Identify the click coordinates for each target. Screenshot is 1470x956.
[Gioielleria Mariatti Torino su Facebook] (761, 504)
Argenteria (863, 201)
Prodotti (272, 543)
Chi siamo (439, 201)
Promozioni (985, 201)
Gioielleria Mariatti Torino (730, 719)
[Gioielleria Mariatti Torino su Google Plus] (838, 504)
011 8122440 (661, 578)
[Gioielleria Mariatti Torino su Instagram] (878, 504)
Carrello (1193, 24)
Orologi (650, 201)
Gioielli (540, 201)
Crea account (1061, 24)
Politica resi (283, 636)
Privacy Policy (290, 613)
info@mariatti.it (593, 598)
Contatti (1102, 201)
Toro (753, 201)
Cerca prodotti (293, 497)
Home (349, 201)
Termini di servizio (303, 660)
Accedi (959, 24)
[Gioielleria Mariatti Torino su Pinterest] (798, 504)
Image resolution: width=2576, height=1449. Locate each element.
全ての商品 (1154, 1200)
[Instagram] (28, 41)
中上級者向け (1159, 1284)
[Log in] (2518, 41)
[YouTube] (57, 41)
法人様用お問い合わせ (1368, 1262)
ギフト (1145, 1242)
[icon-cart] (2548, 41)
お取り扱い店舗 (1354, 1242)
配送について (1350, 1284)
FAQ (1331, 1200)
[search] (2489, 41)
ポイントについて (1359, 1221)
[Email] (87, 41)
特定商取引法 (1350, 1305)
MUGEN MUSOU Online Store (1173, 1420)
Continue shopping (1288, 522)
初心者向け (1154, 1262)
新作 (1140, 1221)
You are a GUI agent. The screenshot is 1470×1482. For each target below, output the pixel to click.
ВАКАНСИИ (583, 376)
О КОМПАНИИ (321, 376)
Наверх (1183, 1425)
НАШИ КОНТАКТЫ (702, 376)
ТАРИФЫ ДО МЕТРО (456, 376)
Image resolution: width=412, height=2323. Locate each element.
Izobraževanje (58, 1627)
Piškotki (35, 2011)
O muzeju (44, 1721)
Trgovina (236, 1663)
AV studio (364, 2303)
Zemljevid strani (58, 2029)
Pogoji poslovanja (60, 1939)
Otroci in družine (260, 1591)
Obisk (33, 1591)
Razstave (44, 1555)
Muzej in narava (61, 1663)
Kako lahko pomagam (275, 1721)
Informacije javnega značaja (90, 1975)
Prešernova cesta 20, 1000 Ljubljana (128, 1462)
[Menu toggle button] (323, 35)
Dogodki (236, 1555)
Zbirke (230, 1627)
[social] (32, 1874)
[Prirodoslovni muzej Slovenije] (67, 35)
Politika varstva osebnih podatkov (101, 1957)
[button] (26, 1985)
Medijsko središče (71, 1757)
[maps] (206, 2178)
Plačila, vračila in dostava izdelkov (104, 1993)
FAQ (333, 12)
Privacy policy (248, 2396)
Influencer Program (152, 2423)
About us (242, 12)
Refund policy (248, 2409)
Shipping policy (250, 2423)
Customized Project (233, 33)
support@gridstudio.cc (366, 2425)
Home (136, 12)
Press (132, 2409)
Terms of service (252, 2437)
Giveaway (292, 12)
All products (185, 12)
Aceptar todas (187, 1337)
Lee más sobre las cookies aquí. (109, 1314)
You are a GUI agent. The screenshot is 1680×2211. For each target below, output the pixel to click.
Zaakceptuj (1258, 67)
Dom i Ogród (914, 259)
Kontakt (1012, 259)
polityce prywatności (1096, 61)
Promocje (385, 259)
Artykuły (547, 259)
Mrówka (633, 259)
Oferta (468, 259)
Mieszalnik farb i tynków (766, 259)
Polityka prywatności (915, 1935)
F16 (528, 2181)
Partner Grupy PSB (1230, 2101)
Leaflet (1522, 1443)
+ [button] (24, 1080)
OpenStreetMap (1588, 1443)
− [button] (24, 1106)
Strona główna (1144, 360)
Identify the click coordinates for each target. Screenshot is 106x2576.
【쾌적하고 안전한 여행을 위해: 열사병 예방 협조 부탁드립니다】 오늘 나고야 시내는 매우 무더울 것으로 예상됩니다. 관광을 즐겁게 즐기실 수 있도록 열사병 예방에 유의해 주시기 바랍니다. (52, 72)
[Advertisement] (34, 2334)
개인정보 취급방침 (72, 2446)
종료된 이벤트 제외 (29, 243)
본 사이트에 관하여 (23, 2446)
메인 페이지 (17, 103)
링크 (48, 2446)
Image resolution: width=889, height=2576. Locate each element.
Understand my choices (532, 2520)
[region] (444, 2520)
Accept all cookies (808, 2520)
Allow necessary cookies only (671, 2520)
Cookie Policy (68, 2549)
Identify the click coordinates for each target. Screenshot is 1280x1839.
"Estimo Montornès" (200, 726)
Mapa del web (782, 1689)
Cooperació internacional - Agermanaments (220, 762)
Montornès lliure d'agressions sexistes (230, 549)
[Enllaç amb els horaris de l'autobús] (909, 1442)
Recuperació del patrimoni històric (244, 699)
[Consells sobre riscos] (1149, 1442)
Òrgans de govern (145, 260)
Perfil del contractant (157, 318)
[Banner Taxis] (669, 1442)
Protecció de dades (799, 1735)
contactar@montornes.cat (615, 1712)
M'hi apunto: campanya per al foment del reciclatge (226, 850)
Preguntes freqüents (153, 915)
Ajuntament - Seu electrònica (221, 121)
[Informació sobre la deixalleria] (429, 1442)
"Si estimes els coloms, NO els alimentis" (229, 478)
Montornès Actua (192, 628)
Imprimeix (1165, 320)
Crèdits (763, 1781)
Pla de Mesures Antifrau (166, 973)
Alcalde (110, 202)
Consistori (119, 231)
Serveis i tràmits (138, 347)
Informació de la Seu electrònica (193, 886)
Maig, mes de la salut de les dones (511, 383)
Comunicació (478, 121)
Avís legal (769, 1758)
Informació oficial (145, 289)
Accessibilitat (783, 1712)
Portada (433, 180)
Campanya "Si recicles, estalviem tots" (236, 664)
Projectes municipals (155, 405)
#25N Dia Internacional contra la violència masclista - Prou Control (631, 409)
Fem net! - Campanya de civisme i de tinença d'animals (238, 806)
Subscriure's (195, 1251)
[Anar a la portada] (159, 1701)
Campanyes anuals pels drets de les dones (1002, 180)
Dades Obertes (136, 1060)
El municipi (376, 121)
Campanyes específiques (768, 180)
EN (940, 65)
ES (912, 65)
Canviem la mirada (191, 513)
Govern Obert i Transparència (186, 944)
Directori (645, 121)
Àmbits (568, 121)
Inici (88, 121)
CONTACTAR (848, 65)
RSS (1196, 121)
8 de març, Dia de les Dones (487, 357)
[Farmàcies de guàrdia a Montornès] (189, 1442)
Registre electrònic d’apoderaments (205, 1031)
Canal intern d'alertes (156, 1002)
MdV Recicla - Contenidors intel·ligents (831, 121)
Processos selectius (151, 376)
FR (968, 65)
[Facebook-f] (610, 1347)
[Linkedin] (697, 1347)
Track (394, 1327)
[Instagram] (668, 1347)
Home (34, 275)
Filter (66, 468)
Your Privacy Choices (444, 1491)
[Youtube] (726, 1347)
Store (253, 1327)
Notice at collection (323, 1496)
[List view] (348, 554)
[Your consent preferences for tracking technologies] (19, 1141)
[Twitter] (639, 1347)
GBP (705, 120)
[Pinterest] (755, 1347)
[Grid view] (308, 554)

+ + +

If a line of the entries above includes the word "below", count it; then state the total and nothing else.

Response to this exercise: 2